Incumbent banks must move gradually and need regulatory clarity before moving a significant amount of assets.
But if they get this right, the promise is massive.
They will benefit from the centralized Crypto businesses coming the other way toward institutions.
Centralized exchanges are unlocking Liquidity for DeFi.
As I stand back and look at the FTX M&A shopping spree, it looks like they're buying three things.
Licenses: FTX acquired Ledger X, which gave it CFTC licenses to trade Crypto derivative products. It also acquired IEX group, an equities (stock) exchange regulated by the SEC.
Users: Acquiring BlockFolio gave FTX several million consumer users, and perhaps Robinhood would bring many more.
Market entry: In Europe, the Middle East, Africa, and elsewhere, the lesser noticed acquisitions expand their global presence. For example, Liquid Global is a Japanese exchange, Bitvo is a Canadian exchange, and they also had some local licenses.
The most important thing that FTX does that unites TradFi and Fintech is their 24/7, 365 trading engine. FTX is incredibly efficient compared to TradFi trading, allowing users to use any asset in their portfolio as a margin. It also calculates margin in real-time rather than in set windows. This means traders can post different collateral and be much more reactive to market moves.
If the rumors are true, Goldman may be trialing allowing its clients to post collateral to FTX and have FTX perform the role of pricing that debt. Liquidity from TradFi meets a technology from Crypto.
Institutions and traders will move to the most efficient venue and bring their Liquidity.
FTX is positioning itself as a venue with institutions on one side and TradFi on the other.
How might DAOs enable DeFi Liquidity?
But this leaves the actual DeFi projects and DAOs in the middle.
Where does Uniswap, Compound, MKR, and everything that makes web3 special fit? If FTX is using the technology and the assets and institutions are bringing Liquidity, what about the DAOs? What about decentralization and wallets and tokens?

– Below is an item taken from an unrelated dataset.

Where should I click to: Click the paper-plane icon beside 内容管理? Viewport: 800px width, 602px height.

For me, this is the biggest gap to unlocking web3. How do centralized Crypto and TradFi interact with DeFi to bring true Liquidity to these new platforms? Regulators will continue to raise an eyebrow at FTX and be on "go slow" until this question is answered wholly and competently.
And everything FTX does benefits from the innovation that came from Crypto. A global, 24/7, 356, open, and permissionless set of technologies and assets.

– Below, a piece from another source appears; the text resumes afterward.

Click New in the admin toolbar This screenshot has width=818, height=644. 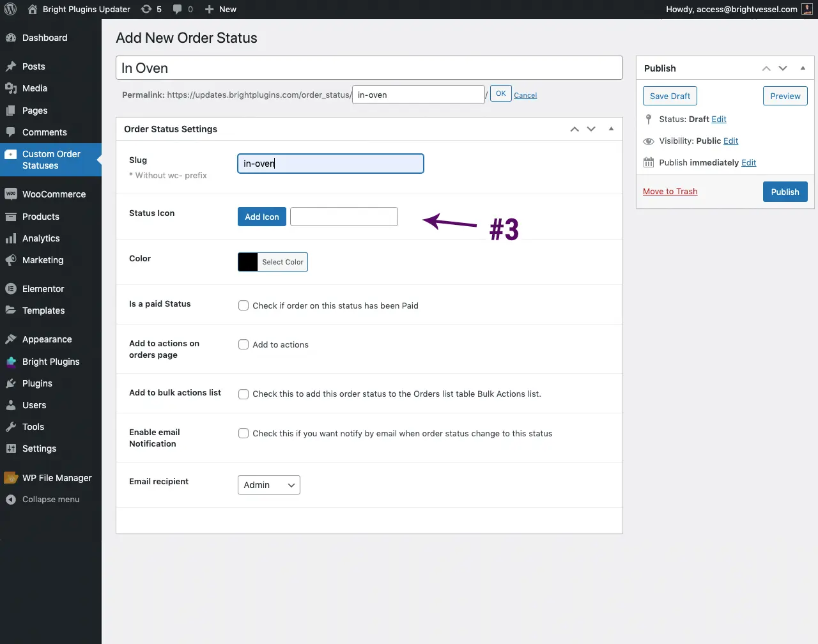click(220, 9)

Those DeFi protocols and projects are critical to web3 and DeFi becoming mainstream. But how do they get Liquidity? And for decentralization to work, the protocol can't be expected to also enforce the rules of a given jurisdiction.

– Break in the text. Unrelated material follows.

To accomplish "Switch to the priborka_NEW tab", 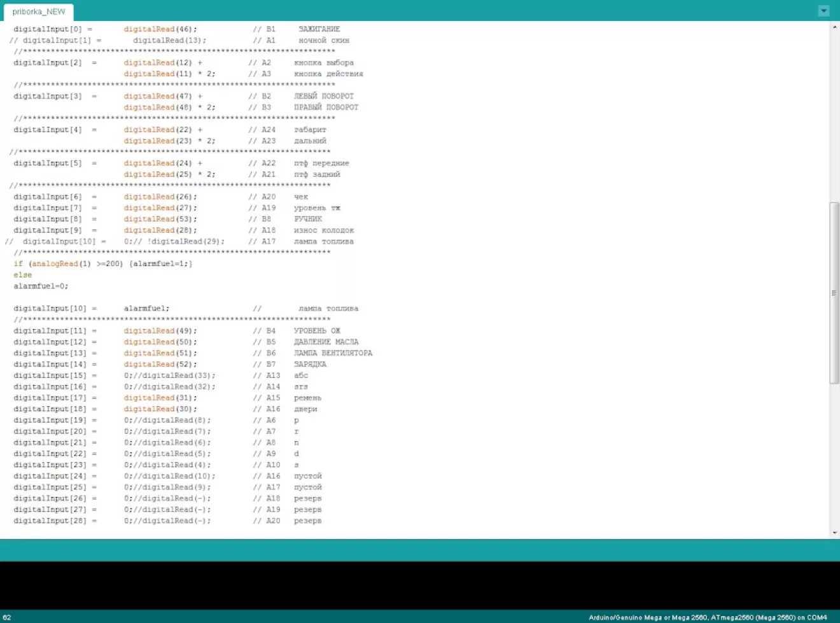I will [39, 11].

Developers and contributors to these DAOs quietly wonder, "will I get a letter from the regulator?"
We need to build with the new tools but learn the lessons of history.
DeFi is new, but lending isn't new, and fraud isn't new. If you abstract finance from technology, it has some universal laws.
The actors with the most Liquidity (largest balance sheet) have pricing power.
Lending businesses can expand in a bull market but die in bear markets unless they get their underwriting model right.
Fraudsters are always the most creative economic actors.
Every generation invents new regulations to deal with the last crisis, but regulations never get upgraded like software.
Most people don't want to be their own bank.
TradFi, in particular, has a lot of Liquidity and experience underwriting and dealing with fraud and regulation in the existing financial system.
To get Liquidity, we need to build trust in the new system.
To build trust, we need builders who understand the universal laws of finance and the new technology of DeFi.
That will likely be a mix of TradFi, CeFi, and DeFi protocols.
TradFi and CeFi will help manage those risks for consumers.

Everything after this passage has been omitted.